EXERCISE: Each record below needs to be written out exactly as it reads.

(Dataset entries)
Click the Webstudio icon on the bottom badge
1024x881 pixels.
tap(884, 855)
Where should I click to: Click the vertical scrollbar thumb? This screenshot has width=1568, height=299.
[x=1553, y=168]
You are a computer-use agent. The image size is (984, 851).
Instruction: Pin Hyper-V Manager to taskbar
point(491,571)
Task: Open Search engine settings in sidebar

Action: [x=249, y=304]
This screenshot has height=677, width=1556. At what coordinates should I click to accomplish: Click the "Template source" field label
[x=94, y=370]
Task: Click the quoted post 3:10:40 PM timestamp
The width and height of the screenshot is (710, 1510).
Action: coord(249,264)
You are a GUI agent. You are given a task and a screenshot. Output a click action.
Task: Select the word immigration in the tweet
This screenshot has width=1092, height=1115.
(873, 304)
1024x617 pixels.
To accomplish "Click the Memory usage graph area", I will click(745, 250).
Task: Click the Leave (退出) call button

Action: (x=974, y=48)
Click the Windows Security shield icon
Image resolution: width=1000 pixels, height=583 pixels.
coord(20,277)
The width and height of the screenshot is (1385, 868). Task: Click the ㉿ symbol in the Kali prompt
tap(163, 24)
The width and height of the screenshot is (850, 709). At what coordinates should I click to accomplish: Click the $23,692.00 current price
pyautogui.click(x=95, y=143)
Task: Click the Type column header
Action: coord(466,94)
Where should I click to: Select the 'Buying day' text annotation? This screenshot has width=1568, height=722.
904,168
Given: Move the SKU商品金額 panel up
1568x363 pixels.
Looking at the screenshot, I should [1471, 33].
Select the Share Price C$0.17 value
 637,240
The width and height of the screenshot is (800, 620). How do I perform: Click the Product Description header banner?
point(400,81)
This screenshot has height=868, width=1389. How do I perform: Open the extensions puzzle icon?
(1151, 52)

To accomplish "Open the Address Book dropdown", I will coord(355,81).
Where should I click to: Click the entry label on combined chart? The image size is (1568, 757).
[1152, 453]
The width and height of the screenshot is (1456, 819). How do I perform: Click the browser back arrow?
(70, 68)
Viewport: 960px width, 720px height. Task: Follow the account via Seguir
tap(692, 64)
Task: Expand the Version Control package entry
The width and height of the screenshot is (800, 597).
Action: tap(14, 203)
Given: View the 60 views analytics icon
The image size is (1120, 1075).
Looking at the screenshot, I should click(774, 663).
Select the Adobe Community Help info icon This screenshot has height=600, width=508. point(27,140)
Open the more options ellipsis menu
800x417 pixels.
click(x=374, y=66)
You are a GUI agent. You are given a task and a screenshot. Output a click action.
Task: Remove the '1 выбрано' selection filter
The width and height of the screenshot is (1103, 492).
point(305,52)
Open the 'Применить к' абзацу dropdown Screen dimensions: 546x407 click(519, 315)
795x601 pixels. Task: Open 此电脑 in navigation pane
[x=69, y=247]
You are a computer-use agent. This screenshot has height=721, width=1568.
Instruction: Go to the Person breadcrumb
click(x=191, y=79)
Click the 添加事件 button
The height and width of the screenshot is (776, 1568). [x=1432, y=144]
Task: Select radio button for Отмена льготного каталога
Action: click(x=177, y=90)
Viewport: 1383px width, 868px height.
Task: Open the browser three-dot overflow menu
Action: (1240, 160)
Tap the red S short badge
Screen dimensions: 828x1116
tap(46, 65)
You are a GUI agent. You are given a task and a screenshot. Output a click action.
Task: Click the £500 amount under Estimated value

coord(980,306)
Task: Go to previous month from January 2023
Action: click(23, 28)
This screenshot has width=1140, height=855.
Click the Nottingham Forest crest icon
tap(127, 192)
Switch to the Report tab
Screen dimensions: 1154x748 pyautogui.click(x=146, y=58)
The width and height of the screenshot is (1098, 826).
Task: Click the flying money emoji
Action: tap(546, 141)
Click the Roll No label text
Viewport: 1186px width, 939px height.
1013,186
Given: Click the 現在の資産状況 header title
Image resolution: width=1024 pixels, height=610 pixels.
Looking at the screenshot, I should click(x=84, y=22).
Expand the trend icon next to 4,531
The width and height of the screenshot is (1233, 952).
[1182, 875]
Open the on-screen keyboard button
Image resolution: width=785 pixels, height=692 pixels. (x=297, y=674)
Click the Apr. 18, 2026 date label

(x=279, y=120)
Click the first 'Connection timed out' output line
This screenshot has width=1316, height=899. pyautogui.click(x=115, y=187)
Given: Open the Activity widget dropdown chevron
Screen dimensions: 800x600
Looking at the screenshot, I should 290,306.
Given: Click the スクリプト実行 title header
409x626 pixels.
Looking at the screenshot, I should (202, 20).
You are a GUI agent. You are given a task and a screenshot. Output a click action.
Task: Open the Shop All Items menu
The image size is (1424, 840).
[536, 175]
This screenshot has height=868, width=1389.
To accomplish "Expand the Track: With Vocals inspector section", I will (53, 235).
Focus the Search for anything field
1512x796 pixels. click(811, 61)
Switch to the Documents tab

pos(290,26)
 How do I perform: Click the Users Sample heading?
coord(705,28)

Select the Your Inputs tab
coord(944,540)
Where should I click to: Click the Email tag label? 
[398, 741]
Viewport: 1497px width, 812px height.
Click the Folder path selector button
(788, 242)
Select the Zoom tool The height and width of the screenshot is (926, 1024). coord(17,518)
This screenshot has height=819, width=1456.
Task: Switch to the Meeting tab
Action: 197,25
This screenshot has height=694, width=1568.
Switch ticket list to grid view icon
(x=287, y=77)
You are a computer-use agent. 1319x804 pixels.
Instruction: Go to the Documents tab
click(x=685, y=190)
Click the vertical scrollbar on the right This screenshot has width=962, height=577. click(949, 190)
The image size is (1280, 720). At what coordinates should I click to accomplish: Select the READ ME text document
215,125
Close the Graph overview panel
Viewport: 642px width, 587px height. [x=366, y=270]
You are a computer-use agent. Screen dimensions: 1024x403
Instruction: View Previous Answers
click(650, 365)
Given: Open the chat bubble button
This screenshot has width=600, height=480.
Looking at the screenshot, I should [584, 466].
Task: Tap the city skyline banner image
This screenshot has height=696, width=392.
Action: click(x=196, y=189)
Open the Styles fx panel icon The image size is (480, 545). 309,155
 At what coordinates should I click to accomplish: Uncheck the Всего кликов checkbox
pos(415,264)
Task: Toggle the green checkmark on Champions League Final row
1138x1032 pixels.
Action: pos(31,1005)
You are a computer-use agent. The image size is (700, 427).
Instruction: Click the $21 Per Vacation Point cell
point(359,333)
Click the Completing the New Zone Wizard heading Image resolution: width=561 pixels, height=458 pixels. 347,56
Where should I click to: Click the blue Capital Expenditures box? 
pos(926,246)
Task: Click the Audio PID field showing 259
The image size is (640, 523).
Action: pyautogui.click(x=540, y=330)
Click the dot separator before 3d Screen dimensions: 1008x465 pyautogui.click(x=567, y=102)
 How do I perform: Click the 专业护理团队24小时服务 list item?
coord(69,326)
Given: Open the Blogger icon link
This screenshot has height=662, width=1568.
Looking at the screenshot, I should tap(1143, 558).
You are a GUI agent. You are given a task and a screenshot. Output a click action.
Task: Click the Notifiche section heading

THE ANSWER:
Click the Webstudio icon on the bottom badge
1024x881 pixels.
tap(884, 855)
Where should I click to: Click the vertical scrollbar thumb? This screenshot has width=1568, height=299.
[x=1553, y=168]
You are a computer-use agent. The image size is (984, 851).
Instruction: Pin Hyper-V Manager to taskbar
point(491,571)
Task: Open Search engine settings in sidebar

Action: [x=249, y=304]
This screenshot has height=677, width=1556. At what coordinates should I click to accomplish: Click the "Template source" field label
[x=94, y=370]
Task: Click the quoted post 3:10:40 PM timestamp
The width and height of the screenshot is (710, 1510).
Action: coord(249,264)
You are a GUI agent. You are given a task and a screenshot. Output a click action.
Task: Select the word immigration in the tweet
This screenshot has width=1092, height=1115.
(873, 304)
1024x617 pixels.
To accomplish "Click the Memory usage graph area", I will click(745, 250).
Task: Click the Leave (退出) call button

Action: (x=974, y=48)
Click the Windows Security shield icon
Image resolution: width=1000 pixels, height=583 pixels.
coord(20,277)
The width and height of the screenshot is (1385, 868). Task: Click the ㉿ symbol in the Kali prompt
tap(163, 24)
The width and height of the screenshot is (850, 709). At what coordinates should I click to accomplish: Click the $23,692.00 current price
pyautogui.click(x=95, y=143)
Task: Click the Type column header
Action: coord(466,94)
Where should I click to: Select the 'Buying day' text annotation? This screenshot has width=1568, height=722.
904,168
Given: Move the SKU商品金額 panel up
1568x363 pixels.
Looking at the screenshot, I should [1471, 33].
Select the Share Price C$0.17 value
 637,240
The width and height of the screenshot is (800, 620). How do I perform: Click the Product Description header banner?
point(400,81)
This screenshot has height=868, width=1389. How do I perform: Open the extensions puzzle icon?
(1151, 52)

To accomplish "Open the Address Book dropdown", I will coord(355,81).
Where should I click to: Click the entry label on combined chart? The image size is (1568, 757).
[1152, 453]
The width and height of the screenshot is (1456, 819). How do I perform: Click the browser back arrow?
(70, 68)
Viewport: 960px width, 720px height. Task: Follow the account via Seguir
tap(692, 64)
Task: Expand the Version Control package entry
The width and height of the screenshot is (800, 597).
Action: tap(14, 203)
Given: View the 60 views analytics icon
The image size is (1120, 1075).
Looking at the screenshot, I should click(774, 663).
Select the Adobe Community Help info icon This screenshot has height=600, width=508. point(27,140)
Open the more options ellipsis menu
800x417 pixels.
click(x=374, y=66)
You are a GUI agent. You are given a task and a screenshot. Output a click action.
Task: Remove the '1 выбрано' selection filter
The width and height of the screenshot is (1103, 492).
point(305,52)
Open the 'Применить к' абзацу dropdown Screen dimensions: 546x407 click(519, 315)
795x601 pixels. Task: Open 此电脑 in navigation pane
[x=69, y=247]
You are a computer-use agent. This screenshot has height=721, width=1568.
Instruction: Go to the Person breadcrumb
click(x=191, y=79)
Click the 添加事件 button
The height and width of the screenshot is (776, 1568). [x=1432, y=144]
Task: Select radio button for Отмена льготного каталога
Action: click(x=177, y=90)
Viewport: 1383px width, 868px height.
Task: Open the browser three-dot overflow menu
Action: (1240, 160)
Tap the red S short badge
Screen dimensions: 828x1116
tap(46, 65)
You are a GUI agent. You are given a task and a screenshot. Output a click action.
Task: Click the £500 amount under Estimated value

coord(980,306)
Task: Go to previous month from January 2023
Action: click(23, 28)
This screenshot has width=1140, height=855.
Click the Nottingham Forest crest icon
tap(127, 192)
Switch to the Report tab
Screen dimensions: 1154x748 pyautogui.click(x=146, y=58)
The width and height of the screenshot is (1098, 826).
Task: Click the flying money emoji
Action: tap(546, 141)
Click the Roll No label text
Viewport: 1186px width, 939px height.
1013,186
Given: Click the 現在の資産状況 header title
Image resolution: width=1024 pixels, height=610 pixels.
Looking at the screenshot, I should click(x=84, y=22).
Expand the trend icon next to 4,531
The width and height of the screenshot is (1233, 952).
[1182, 875]
Open the on-screen keyboard button
Image resolution: width=785 pixels, height=692 pixels. (x=297, y=674)
Click the Apr. 18, 2026 date label

(x=279, y=120)
Click the first 'Connection timed out' output line
This screenshot has width=1316, height=899. pyautogui.click(x=115, y=187)
Given: Open the Activity widget dropdown chevron
Screen dimensions: 800x600
Looking at the screenshot, I should 290,306.
Given: Click the スクリプト実行 title header
409x626 pixels.
Looking at the screenshot, I should (202, 20).
You are a GUI agent. You are given a task and a screenshot. Output a click action.
Task: Open the Shop All Items menu
The image size is (1424, 840).
[536, 175]
This screenshot has height=868, width=1389.
To accomplish "Expand the Track: With Vocals inspector section", I will (53, 235).
Focus the Search for anything field
1512x796 pixels. click(811, 61)
Switch to the Documents tab

pos(290,26)
 How do I perform: Click the Users Sample heading?
coord(705,28)

Select the Your Inputs tab
coord(944,540)
Where should I click to: Click the Email tag label? 
[398, 741]
Viewport: 1497px width, 812px height.
Click the Folder path selector button
(788, 242)
Select the Zoom tool The height and width of the screenshot is (926, 1024). coord(17,518)
This screenshot has height=819, width=1456.
Task: Switch to the Meeting tab
Action: 197,25
This screenshot has height=694, width=1568.
Switch ticket list to grid view icon
(x=287, y=77)
You are a computer-use agent. 1319x804 pixels.
Instruction: Go to the Documents tab
click(x=685, y=190)
Click the vertical scrollbar on the right This screenshot has width=962, height=577. click(949, 190)
The image size is (1280, 720). At what coordinates should I click to accomplish: Select the READ ME text document
215,125
Close the Graph overview panel
Viewport: 642px width, 587px height. [x=366, y=270]
You are a computer-use agent. Screen dimensions: 1024x403
Instruction: View Previous Answers
click(650, 365)
Given: Open the chat bubble button
This screenshot has width=600, height=480.
Looking at the screenshot, I should [584, 466].
Task: Tap the city skyline banner image
This screenshot has height=696, width=392.
Action: click(x=196, y=189)
Open the Styles fx panel icon The image size is (480, 545). 309,155
 At what coordinates should I click to accomplish: Uncheck the Всего кликов checkbox
pos(415,264)
Task: Toggle the green checkmark on Champions League Final row
1138x1032 pixels.
Action: pos(31,1005)
You are a computer-use agent. The image size is (700, 427).
Instruction: Click the $21 Per Vacation Point cell
point(359,333)
Click the Completing the New Zone Wizard heading Image resolution: width=561 pixels, height=458 pixels. 347,56
Where should I click to: Click the blue Capital Expenditures box? 
pos(926,246)
Task: Click the Audio PID field showing 259
The image size is (640, 523).
Action: pyautogui.click(x=540, y=330)
Click the dot separator before 3d Screen dimensions: 1008x465 pyautogui.click(x=567, y=102)
 How do I perform: Click the 专业护理团队24小时服务 list item?
coord(69,326)
Given: Open the Blogger icon link
This screenshot has height=662, width=1568.
Looking at the screenshot, I should tap(1143, 558).
You are a GUI agent. You are given a task and a screenshot. Output a click action.
Task: Click the Notifiche section heading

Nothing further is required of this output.